Rien ne la prédestinait, a priori, à devenir militante de la cause des plus pauvres. Geneviève de Gaulle naît dans une famille aisée et cultivée, catholique et dreyfusarde. Son père Xavier de Gaulle, ingénieur des mines, est le frère aîné du général. Elle-même aînée de trois enfants, elle perd sa mère alors qu’elle n’a que quatre ans. Sa première grande douleur. Elle grandit au sein d’une famille aimante, étudie dans de bonnes institutions. Son père, soucieux de la prémunir contre les dérives du temps, lui fait lire, à 13 ans, Mein Kampf.

L’horreur concentrationnaire

Étudiante en histoire, Geneviève s’engage à 20 ans dans la Résistance où elle rejoint l’un des premiers réseaux, dit du « Musée de l’homme ». Elle transmet des messages, mène des actions de renseignements, puis rejoindra la clandestinité. Mais le 20 juillet 1943, elle tombe dans un piège. Arrêtée et emprisonnée, elle est déportée, le 3 février 1944, au camp de femmes de Ravensbrück. Elles sont un millier à partir dans le premier grand convoi de femmes pour l’Allemagne. Un voyage cauchemardesque de trois jours et trois nuits, prélude à l’horreur concentrationnaire. Une expérience qui va la marquer profondément.

En 1945, à 24 ans, après son retour du camp de Ravensbrück (DR)
En 1945, à 24 ans, après son retour du camp de Ravensbrück (DR)

Très vite après la Libération, elle décide de témoigner. Elle crée l’Association des Anciennes Déportées et Internées de la Résistance (l’ADIR) avec Marie-Claude Vaillant-Couturier, dont les membres s’entraident et entament un vaste travail de documentation. «Nous les survivants, sommes revenus en nous disant que nous devions essayer de transmettre. L’expérience humaine comporte une part intransmissible. Mais nous pouvons dire suffisamment de choses pour mettre en garde et pour parler de cette fraternité qui éclate quand nous sommes ensemble. Cela frappe toujours les gens de voir à quel point on peut s’aimer entre nous, aimer se retrouver, même des camarades qu’on voit peu ».
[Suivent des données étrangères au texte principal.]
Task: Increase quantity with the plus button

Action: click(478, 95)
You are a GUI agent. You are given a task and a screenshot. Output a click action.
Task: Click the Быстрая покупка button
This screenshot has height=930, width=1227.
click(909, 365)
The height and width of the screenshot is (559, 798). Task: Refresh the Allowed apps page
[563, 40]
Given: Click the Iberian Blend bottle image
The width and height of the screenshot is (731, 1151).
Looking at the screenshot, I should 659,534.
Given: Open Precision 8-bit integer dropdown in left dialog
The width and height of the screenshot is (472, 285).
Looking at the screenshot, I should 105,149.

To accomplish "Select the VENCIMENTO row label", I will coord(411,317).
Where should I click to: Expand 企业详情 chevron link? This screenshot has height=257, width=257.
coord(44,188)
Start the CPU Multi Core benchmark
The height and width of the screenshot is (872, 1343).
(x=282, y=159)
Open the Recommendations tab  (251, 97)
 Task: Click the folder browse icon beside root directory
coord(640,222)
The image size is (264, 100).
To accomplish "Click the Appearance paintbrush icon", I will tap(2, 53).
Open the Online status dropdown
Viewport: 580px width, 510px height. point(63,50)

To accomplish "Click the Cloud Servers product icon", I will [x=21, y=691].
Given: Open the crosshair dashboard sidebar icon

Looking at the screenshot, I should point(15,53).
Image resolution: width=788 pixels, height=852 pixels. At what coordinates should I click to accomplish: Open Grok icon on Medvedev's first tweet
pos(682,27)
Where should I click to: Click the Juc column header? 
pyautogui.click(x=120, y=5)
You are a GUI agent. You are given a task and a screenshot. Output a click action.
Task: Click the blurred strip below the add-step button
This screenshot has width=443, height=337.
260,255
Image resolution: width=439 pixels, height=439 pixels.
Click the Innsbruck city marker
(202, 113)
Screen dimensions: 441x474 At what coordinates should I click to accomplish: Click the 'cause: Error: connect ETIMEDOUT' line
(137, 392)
Il faudra toutefois 50 ans avant qu’elle relate son expérience personnelle. Pudeur, réserve à l’égard de ses proches qu’elle voulait préserver. Dans La Traversée de la nuit, elle évoque ainsi ses jours passés enfermée dans le bunker du camp, décrivant des conditions inhumaines mais aussi les gestes de solidarité et d’affection de ses compagnes.

« Un bon retour »

Alors que d’autres ont eu tant de mal à surmonter l’épreuve, Geneviève de Gaulle assure avoir eu «un bon retour». Elle retrouve sa famille et les premiers temps, elle habite chez «Oncle Charles» avec qui elle parle longuement, le soir, de Ravensbrück. – «je lui ai dit beaucoup de chose que je ne disais pas à mon père». Un jour, il compare à ce qu’il a vécu fantassin durant la Première guerre mondiale, à côté de morts qui pourrissaient dans les tranchées. Il confie que cela lui a «laminé l’âme», une expression qui la frappe.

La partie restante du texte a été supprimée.